**Tasks for this exercise**
a) Name every request header field that the excerpt below on server-driven negotiation lists in parentheses.
b) Carry the email exchange below on server-driven negotiation forward, writing what comes after its last line.

**Excerpt**
□ □ □ □ □ □ □

Better, I think, to expand slightly.  I've added
"(the dimensions over which it can vary; e.g. language, content-coding, etc.)"
>>particular header fields in the request message or on other information
>>pertaining to the request (such as the network address of the client).
>>Server-driven negotiation is advantageous when the algorithm for
> ^^^^^^^^^^^^^^^^^^^^^^^^^^^^^^^^^^^^^^^^^^^^^^^^^^^^^^^^^^^^^^^^
>I suggest that the start of this paragraph is rewritten so that
>negotiation of error responses is also covered.  New text:
> Server-driven negotiation can be used for selecting the
> representation of an error response, and also for selecting the
> representation for a succesfull response.  When selecting the
> representation to be used in a successful response, server-driven
> negotiation is advantageous when the algorithm for ...

The real bug is the definition of representation, which I don't think
Roy dealt with properly.  I've reworked the representation definition
to make clear we mean any entity, not just those of resources.

  An entity included with a response that is subject to content
  negotiation, as described in section 12.  There may exist multiple
  representations associated with a particular resource.  Likewise,
  there may be multiple representation of entities returned in error

>>selecting from among the available representations is difficult to
>>describe to the user agent, or when the server desires to send its "best
>>guess" to the client along with the first response (hoping to avoid the
>>round-trip delay of a subsequent request if the "best guess" is good
>>enough for the user).  In order to improve the server's guess, the user
>>agent MAY include request header fields (Accept, Accept-Language,
>>Accept-Encoding, etc.) which describe its preferences for such a
>>Server-driven negotiation has disadvantages:
>>1.   It is impossible for the server to accurately determine what might be
>>  "best" for any given user, since that would require complete
>>  knowledge of both the capabilities of the user agent and the intended
>>  use for the response (e.g., does the user want to view it on screen
>>  or print it on paper?).
>>2.   Having the user describe its capabilities in every request can be
>                 ^^^^ 
>`user' must by `user agent'.



>>  both very inefficient (given that only a small percentage of
>>  responses have multiple representations) and a potential violation of
>>  the user's privacy.
>>3.   It significantly complicates the implementation of an origin server
>         ^^^^^^^^^^^^^
>>  and the algorithms for generating responses to a request.
>I think that `significantly' should be removed: even if it were true
>that there would be significantly more complicated, we would not want
>to say it.
>>4.   It may interfere with a public cache's ability to use the same
>             ^^^^^^^^^^^^^^
>>  response for multiple user's requests.
>I think that `interfere with' suggests that a public cache may, if it
>is smart enough, be able to route around server driven negotiation.

□ □ □ □ □ □ □

**Data section**
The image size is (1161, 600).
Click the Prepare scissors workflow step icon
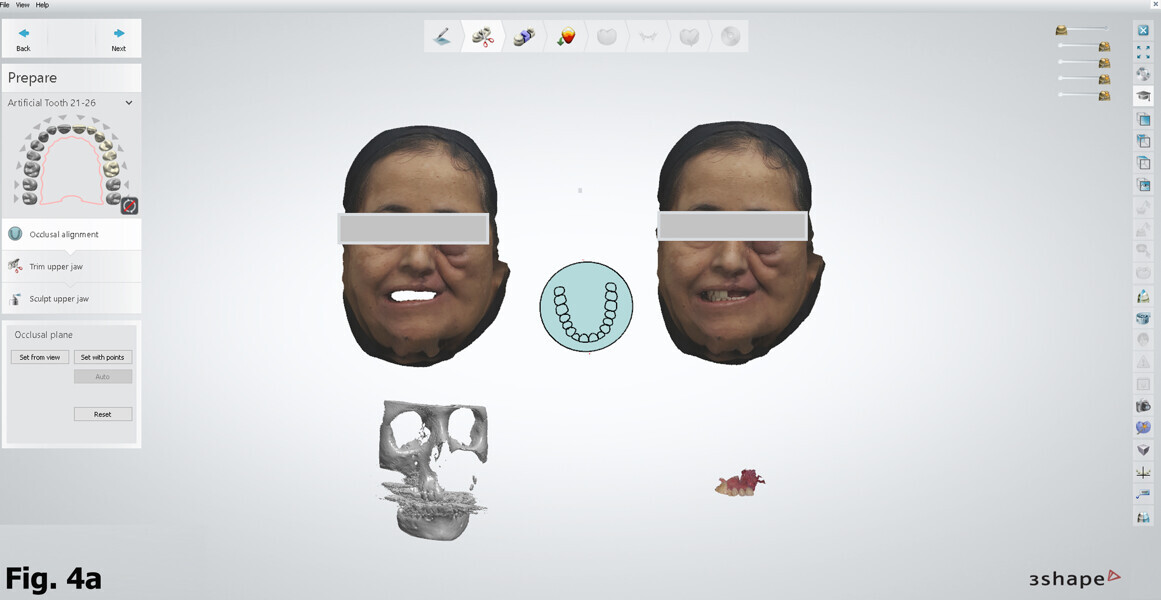483,37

□ □ □ □ □ □ □

**Task answers**
a) Accept, Accept-Language, Accept-Encoding

b)
>This fatal suggestion must be avoided.  I suggest replacing `interfere
>with' with `limit'.


>>HTTP/1.1 includes the following request-header fields for enabling
>>server-driven negotiation through description of user agent capabilities
>>and user preferences: Accept (section 14.1), Accept-Charset (section
>>14.2), Accept-Encoding (section 14.3), Accept-Language (section 14.4),
>>and User-Agent (section 14.42). However, an origin server is not limited
>>to these dimensions and MAY vary the response based on any aspect of the
>>request, including information outside the request-header fields or
>>within extension header fields not defined by this specification.
>>HTTP/1.1 origin servers MUST include an appropriate Vary header field
>          ^^^^^^
>Delete `origin', as discussed above.

Aren't Vary headers passed through?  I don't think that caches
should add them by themselves; I believe Roy is right here.

>>(section 14.43) in any response based on server-driven negotiation. The
>                      ^^^
>insert `cachable', as discussed in earlier messages.

Negotiation needs to be signalled on all responses, not just
cacheable ones.  I think it correct as written.
>>Vary header field describes the dimensions over which the response might
>>vary (i.e., the dimensions over which the origin server picks its "best
>                                           ^^^^^^
>Delete `origin', as discussed above.

See above.

>>guess" response from multiple representations).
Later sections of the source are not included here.